Director Elly Green Discovers the Glee of Smelling Bread in Redtwist Theatre’s "Happy"
Redtwist Theatre director Elly Green gives us a few reasons—theme-, time-, and food-related—to see the company’s show, Happy.
Elly Green cut her teeth in London, earning an MFA in theater directing from Birkbeck College in 2006, then racking up credits at dramatic giants such as National Theatre, Royal Court Theatre, and Almeida Theatre. A few years later, she jumped across the pond to make a name for herself in the smaller storefront world of Chicago. She helmed Rabbit at Stage Left Theatre, and she’s about to close the Jeff-recommended production of playwright Robert Caisley’s Happy at Redtwist Theatre (1044 W. Bryn Mawr Ave.). The script challenges the supposed happiness of an artist named Eduardo and his two friends—married couple Alfred and Melinda—when Eduardo’s girlfriend, Eva, decides to criticize their positive outlooks. We sat down with Green at The Coffee Studio (5628 N. Clark St.) to discuss the themes of the play and why one of the most pivotal scenes involves bread.
What makes someone truly “happy,” according to the script:
“The play is not investigating happiness as much as it is the projection of well-being that we put out there to the world.

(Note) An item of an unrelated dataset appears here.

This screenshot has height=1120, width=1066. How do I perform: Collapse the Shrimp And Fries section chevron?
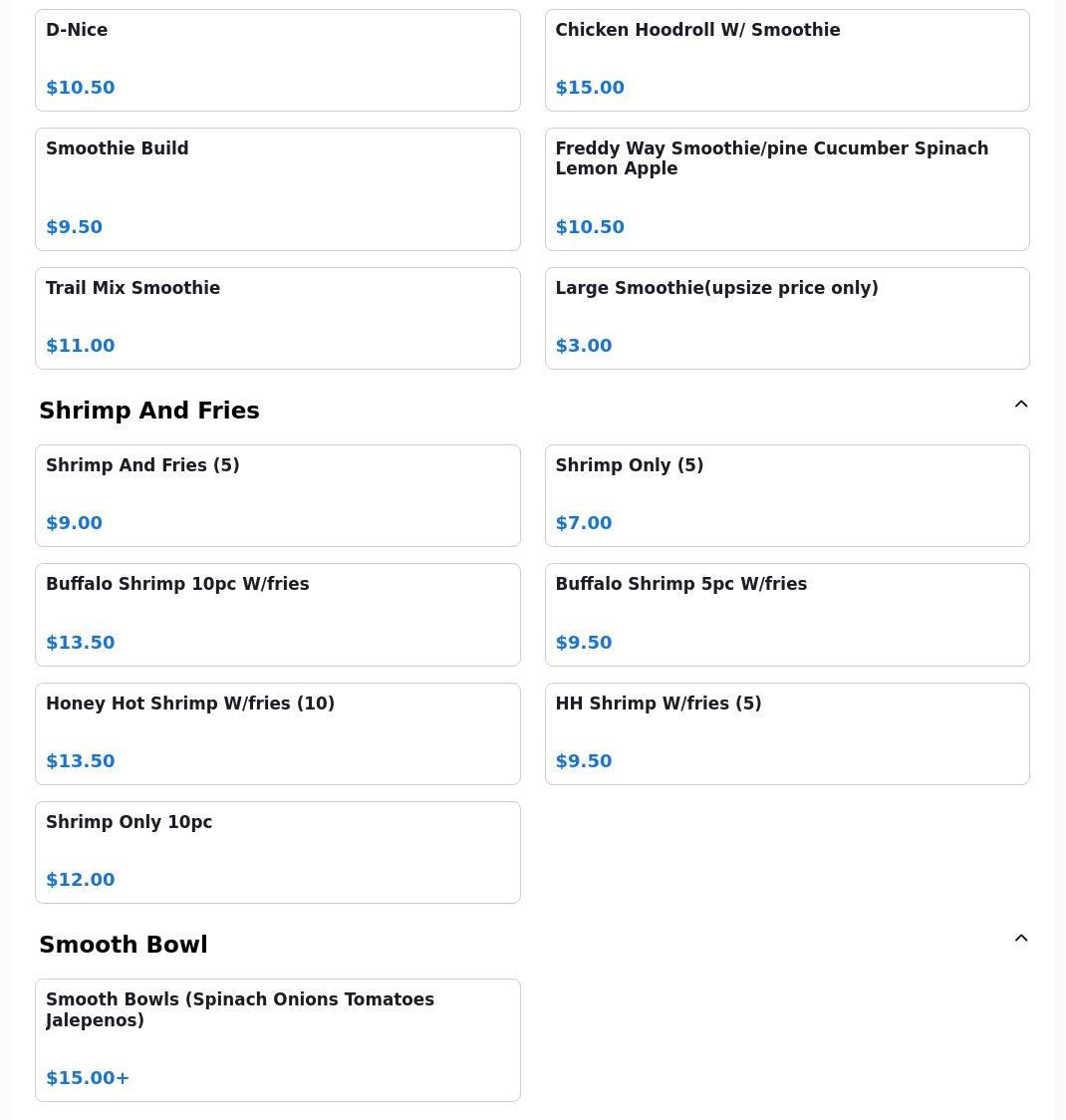1021,405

Eva (Amanda Powell) is different from the other three characters only in that she doesn’t pretend to be something she’s not. That doesn’t mean that I think the other characters in the play are pretending ... consciously.”
Best reason to see the show:
“It’s 75 minutes.”
“Although it is a dark comedy, it’s actually full of some pretty big existential questions. It asks questions about being human, and I think any play that’s universal in that way is worth exploring. It’s got a really fantastic lead role for a woman [with] killer lines.”

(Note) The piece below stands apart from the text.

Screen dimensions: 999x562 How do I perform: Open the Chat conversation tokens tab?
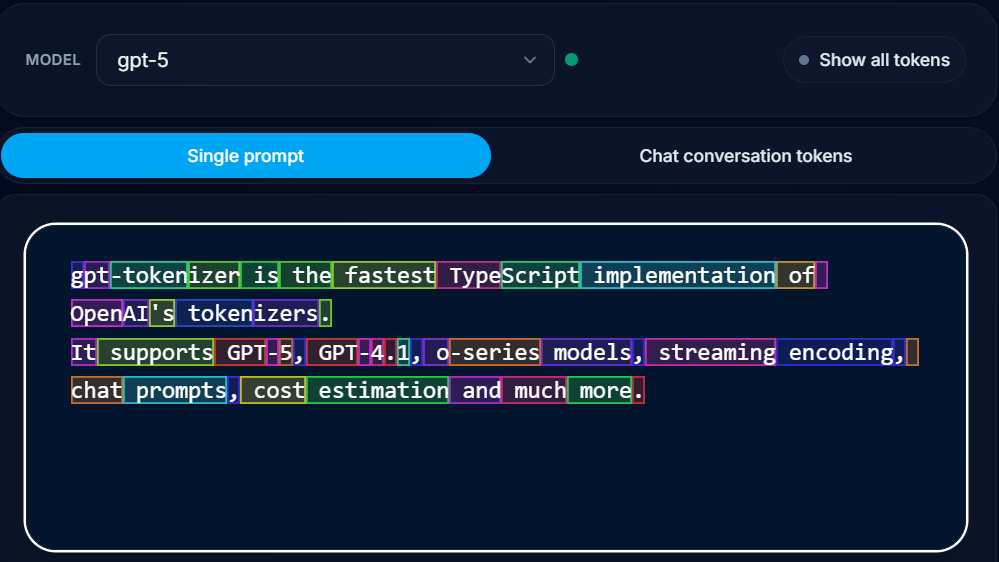[x=745, y=156]
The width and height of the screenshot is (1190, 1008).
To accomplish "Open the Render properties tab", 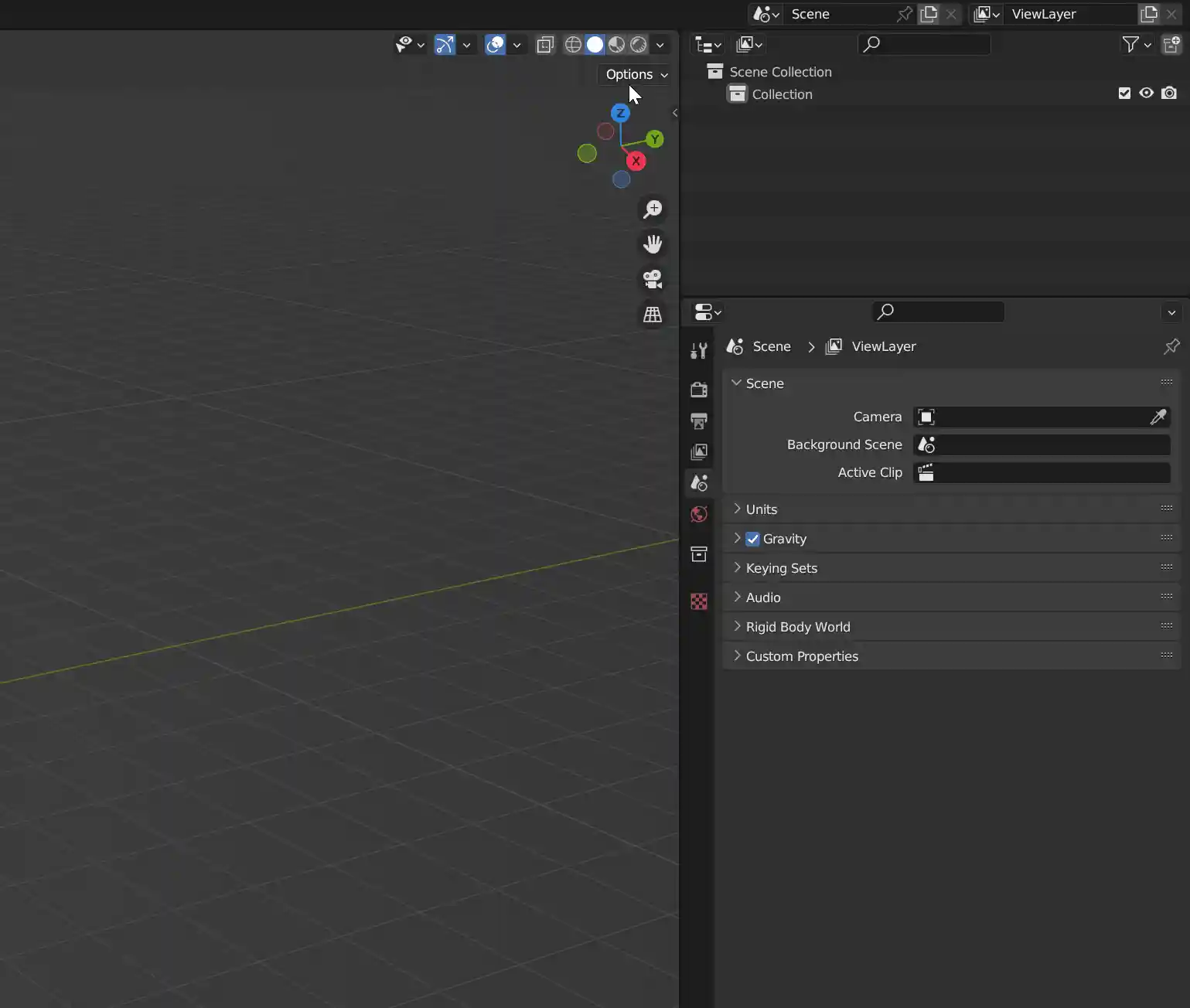I will click(699, 390).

Best food-related reason to see the show:
“My favorite moment—and this is a very trivial thing—is probably when Eduardo (Michael Kingston) makes Alfred (Michael Sherwin) smell his loaf of bread. The two boys just do it with a lot of gleefulness. It is a stage direction in the play; it’s not something that we’ve invented. It’s in the very first page that we’re introduced to Eduardo, who is a character that Robert Caisley describes as ‘full of life’ and charisma, and his love of life is brought out by his love of the neighborhood, his love of this Armenian bakery, and this bread that he gets there.”
Favorite classical play:
“My favorite classic play … [is] probably As You Like It, because it’s the first Shakespeare play I ever saw. I was 9, and then I learned the speech from it. And not necessarily that it’s the best Shakespeare play, but it was my first exposure to that poetry. I saw it in a small theater in Bury St Edmunds [in Britain]. I haven’t seen it as an adult, that I remember.”

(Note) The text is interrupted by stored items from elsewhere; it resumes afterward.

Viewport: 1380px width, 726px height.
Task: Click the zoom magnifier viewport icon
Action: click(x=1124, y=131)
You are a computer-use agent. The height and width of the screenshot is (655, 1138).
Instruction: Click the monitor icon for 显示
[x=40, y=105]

Favorite contemporary play that’s not Happy:
“I think it’s better to pick something I haven’t directed, which seems personal and a bit self-indulgent. Tom Stoppard’s Rock 'n' Roll, I think, is an example of a political, epic, very funny, huge achievement in terms of playwriting. I saw the original production at the Court [Theatre], and it had my all-time favorite actor, Rufus Sewell. I’d love to do it, but it’s got like 26 characters or something."